September 2025 marks a new tempo. Clockwork just secured $20.6M in Series B funding led by NEA. The investor roll call looks like a Hall of Fame induction: Intel’s Lip-Bu Tan cutting a personal check, ex-Cisco chief John Chambers in the mix, venture veteran Carl Ledbetter, plus e& Capital, AMD, and Broadcom. These aren’t passive bets, they’re validation that FleetIQ’s software-driven fabric is the missing link for AI infrastructure.
Co-Founder & CTO Yilong Geng, architect of the Huygens clock synchronization system during his Stanford PhD, has been playing multidimensional chess with distributed systems. Co-Founder & Chief Engineer Deepak Merugu brought battle-tested wisdom from Urban Engines, which Google acquired. Professor Balaji Prabhakar stepped back from day-to-day CEO duties but remains an architect of the vision. Enter new CEO Suresh Vasudevan, whose track record at Nimble Storage and Sysdig proves he knows how to scale without losing control of the narrative.
The numbers don’t lie. 15 proofs of concept in 5 months. Customers like Uber, Wells Fargo, DCAI, Nebius, Nscale, and White Fiber already leaning in. Nadia Carlsten credits FleetIQ with powering the Gefion supercomputer seamlessly while cutting costs and eliminating wasted GPU cycles. That’s not pitch-deck optimism, it’s performance converting into bottom-line reality.
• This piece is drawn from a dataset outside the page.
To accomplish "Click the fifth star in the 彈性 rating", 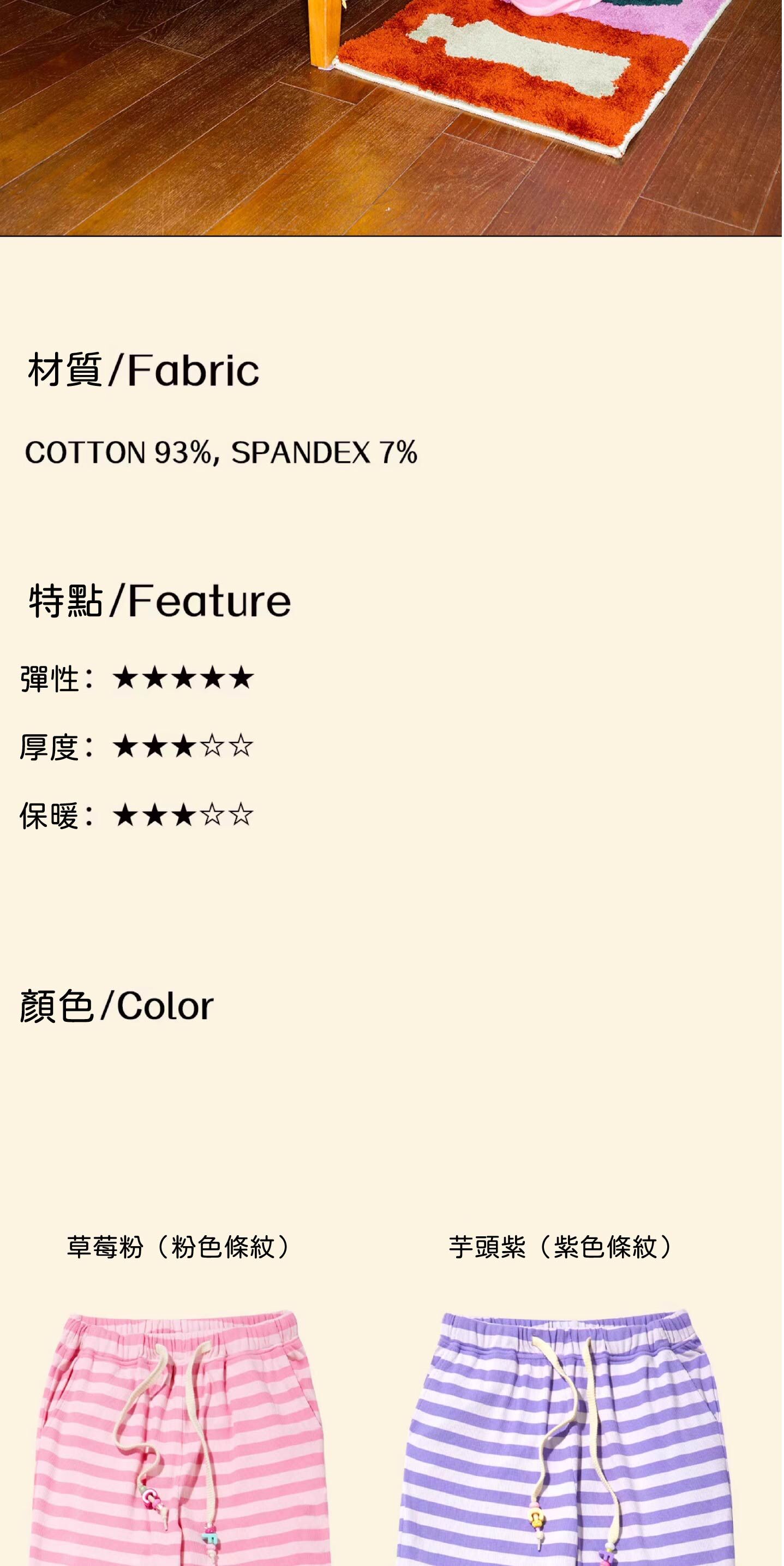I will pyautogui.click(x=241, y=678).
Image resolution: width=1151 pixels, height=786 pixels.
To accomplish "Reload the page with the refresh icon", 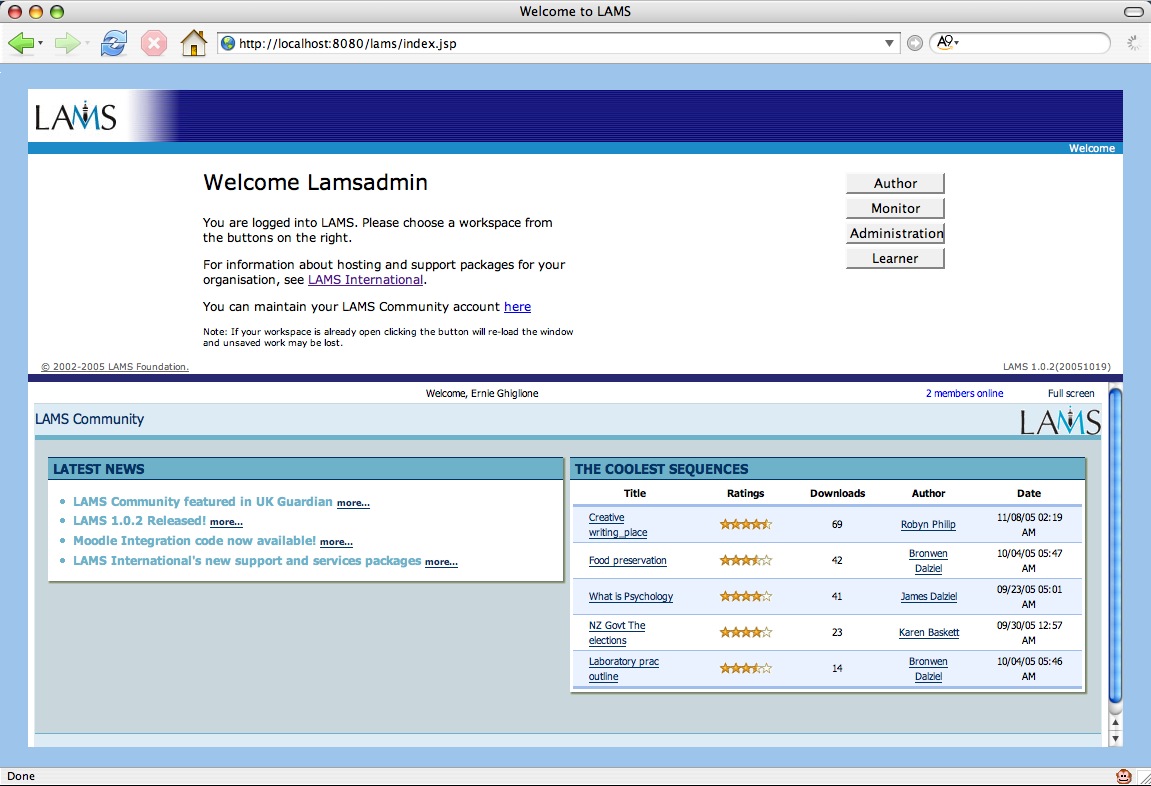I will pos(113,43).
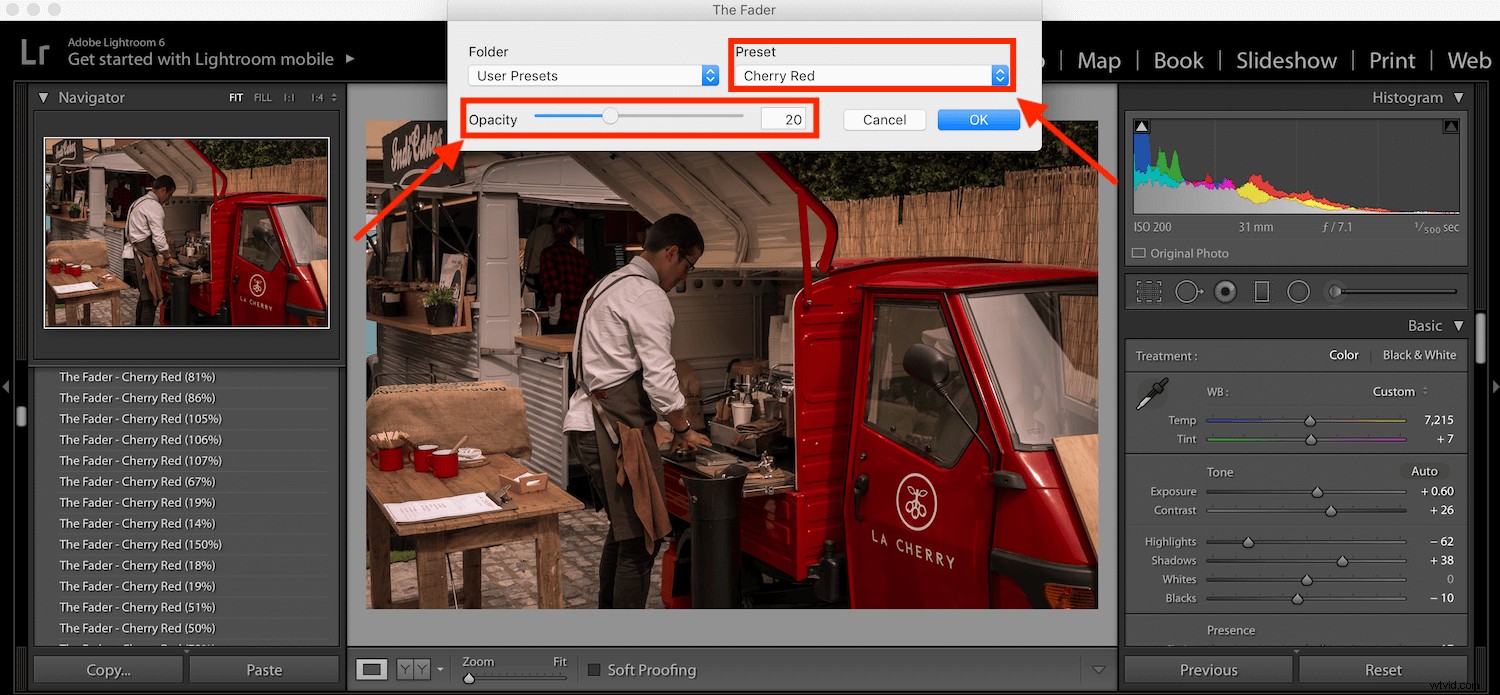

Here’s the move worth studying. Instead of trying to out-hardware NVIDIA, AMD, or Broadcom, Clockwork stayed software-only, hardware-agnostic, compatible with any accelerator, any network, any cloud. That decision quadrupled its valuation since Series A in 2022. In a market obsessed with shiny chips, Clockwork claimed the invisible layer, the sync, the intelligence, the rhythm that lets giants run harder, faster, smarter.
This $20.6M raise isn’t just cash in the bank. It’s a reminder that in AI infrastructure, efficiency isn’t a perk, it’s survival. Every wasted GPU cycle is value evaporated. Clockwork is proving you don’t need to build the hardware to control the beat, you just need to master the clock.